Nie umiałaby opisać tego, jaka jest mu wdzięczna. Z resztą z ich dwójki, to raczej Ben był bieglejszy w rozmowie, w końcu jako adwokat musiał być wygadany. Nie mniej jednak naprawdę nie wiedziała czym sobie zasłużyła na takiego przyjaciela. W dodatku wiedziała, że wspominanie zmarłej siostry nie jest dla niego łatwe, więc czuła, że musiał jej naprawdę ufać, otwierając się przed nią w ten sposób.
- Dzięki Ben... tak ogólnie, za to, że jesteś - nie umiała sobie przypomnieć, czy kiedykolwiek mu za to podziękowała. - Wypełnisz za mnie moje żądania? - spróbowała się zaśmiać, by nie brzmiało to wszystko tak tragicznie, ale było to coraz trudniejsze. - Teraz jest dobrze, ale... będę mogła zadzwonić przed operacją? Zostanę wtedy sama w szpitalu, Jonathan nie będzie mógł zostać, więc - nie potrafiła dokończyć tej prośby, ale wtedy na pewno przyda jej się ciepły głos w słuchawce, chociaż było jej głupio o to prosić. Naprawdę próbowała być silna, nigdy nie płakała i póki co wierzyła, że ten stan rzeczy się nie zmieni, ale najzwyczajniej w świecie obawiała się chwili, w której zostanie sama w szpitalnym pokoju.
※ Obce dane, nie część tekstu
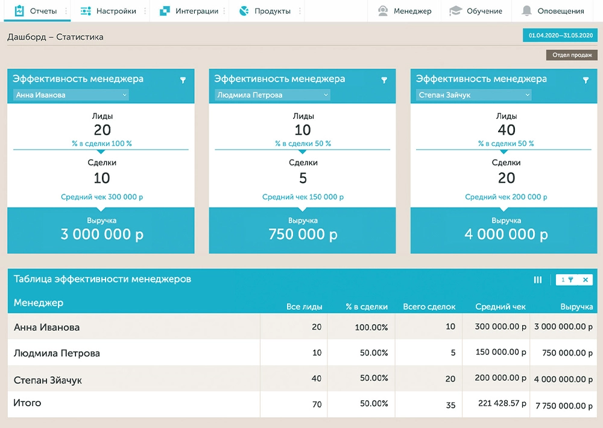The image size is (603, 428).
Task: Toggle filter on Людмила Петрова widget
Action: pos(385,79)
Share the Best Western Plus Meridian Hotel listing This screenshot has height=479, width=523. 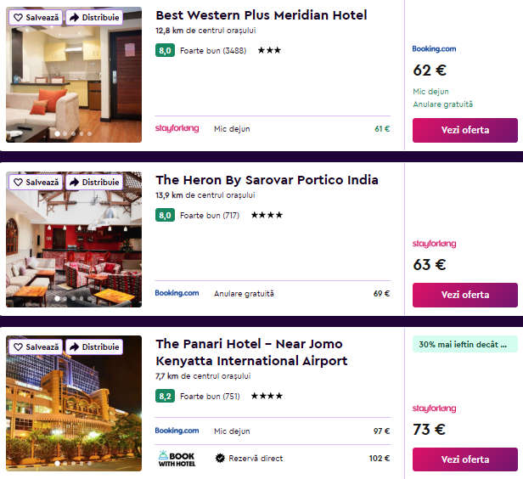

- Jeśli tak, to może faktycznie mogłabym z waszej pomocy skorzystać - było jej naprawdę wstyd, ale nie mogła myśleć o swojej dumie. Skoro fundacja mogłaby pomóc jej rodzicom w razie jej śmierci, to powinna na tym się skupić, a nie na tym, jak żałośnie wypada przed samą sobą, bo nie może ich zabezpieczyć na własną rękę. Nie miała nawet niczego, co mogłaby zostawić Jonathanowi po swojej śmierci. Po prostu nie posiadała nic i nic po sobie nie zostawi, jeśli rzeczywiście jej życie dobiegnie kresu. - Tak, nie ucieknę do grobu przed pracą - spróbowała znów zażartować, ale naprawdę wdzięczna była mu za to, że siedział tak blisko niej, że objął ją ramieniem. Trochę, jak małe dziecko, potrzebowała podobnej bliskości, ciepła, świadomości, że ma kogoś obok. - Ja tam za was trzymam kciuki - powiedziała zgodnie z prawda, bo czuła, że w Benie więcej jest wątpliwości, niż wiary w tę relację. Nie miała mu tez za złe tego, że nie powiedział jej o wszystkim, tym bardziej, że widziała, jak gryzły go wyrzuty sumienia. - Kiedyś mi powiesz - uśmiechnęła się, nie odrywając kawałka głowy od jego ramienia, ale unosząc tak brodę, by mogła na niego spojrzeć. - Może nie dałam się poznać z tej strony, ale czasem jestem naprawdę cierpliwa - dodała jeszcze pokrzepiająco. Ucieszyło ją też, gdy on sam się uśmiechnął, chociaż kompletnie nie mogła się z nim zgodzić. Przewróciła nawet oczami i uniosła się nieco, by odważnie cmoknąć go w policzek. Stała jedną nogą w grobie, więc co się będzie powstrzymywać. - Myślę, że byłeś moim pierwszym obiektem westchnień po przyjeździe, więc wiem co mówię - wyszczerzyła się wesoło, jakby wcale nie mieli za sobą takiej okropnej i przygnębiającej rozmowy. Poza tym teraz ją bawiło to wszystko i bez wątpienia wolała obecną sytuację. Nie wstydziła się też tego, jak patrzyła na niego z początku, bo po pierwsze... raczej był tego świadomy, a po drugie, wszystko co się wydarzyło, doprowadziło ich do tego miejsca. Miała w nim przyjaciela, oparcie w trudnych chwilach i wierzyła, że ona także jest dla niego wsparciem. Takie relacje są jednymi z najbardziej wartościowych i naprawdę chciała wierzyć, że jeszcze dożyją tej starości i będą ze śmiechem wspominać, jak to zabrała go na lunch na łódkę, na której ostatecznie nic nie zjedli, prosząc o zapakowanie nietkniętych dań na wynos, bo przecież Marienne pękłoby serce, gdyby zmarnowali takie dobre jedzenie z jej powodu.